GIVEN PASSAGE:
Snow’s world-famous brisket is cooked over low heat for 10 to 12 hours in a big cylindrical pit smoker propped up on steel legs. There’s no official certification or required course to become a barbecue pitmaster, but Tootsie has spent decades mastering her craft under the tutelage of Texas legends. Now, at an age when most people have long since retired, she is hard at work as one of the greatest pitmasters in barbecue history.

Tootsie’s inspiring story was documented in Netflix’s culinary series Chef’s Table, and thanks to her, Snow’s has been ranked the best barbecue in the state. She was a semifinalist for a James Beard Award in 2018, the same year she became the second woman ever to be inducted into the Barbecue Hall of Fame.

But for Tootsie, smoking meat isn’t about the accolades. She describes barbecue—the act of laboring over and perfecting something for people to enjoy together—as a path to enlightenment. “It has brought me closer to people,” she says.

WRITTEN TASKS:
#1 Answer these questions from the barbecue passage:
(a) How long is Snow's brisket cooked?
(b) In what year was Tootsie a semifinalist for a James Beard Award?
(c) Which Netflix series documented her story?
#2 Write out the part of the barbecue passage starting at "Tootsie’s inspiring story" and ending at "Hall of Fame.".
#3 Translate this sentence from the barbecue passage into Spanish: "But for Tootsie, smoking meat isn’t about the accolades."

DATASET EXTRACT:

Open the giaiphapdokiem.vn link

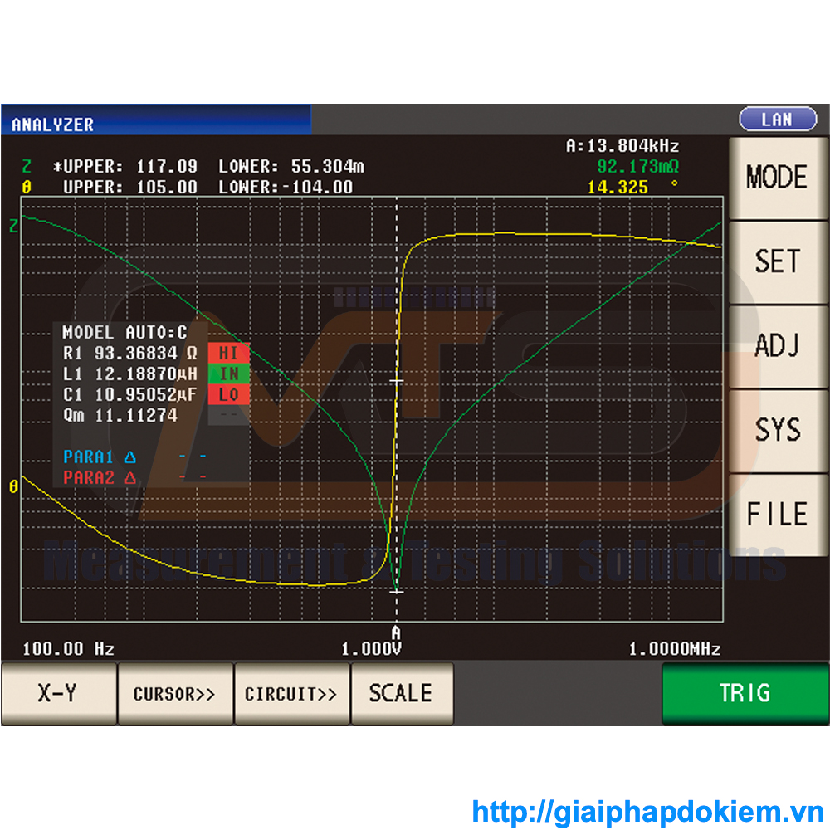coord(647,810)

ANSWERS TO THE TASKS:
#1
(a) 10 to 12 hours
(b) 2018
(c) Chef's Table

#2
Tootsie’s inspiring story was documented in Netflix’s culinary series Chef’s Table, and thanks to her, Snow’s has been ranked the best barbecue in the state. She was a semifinalist for a James Beard Award in 2018, the same year she became the second woman ever to be inducted into the Barbecue Hall of Fame.

#3 Pero para Tootsie, ahumar carne no se trata de los reconocimientos.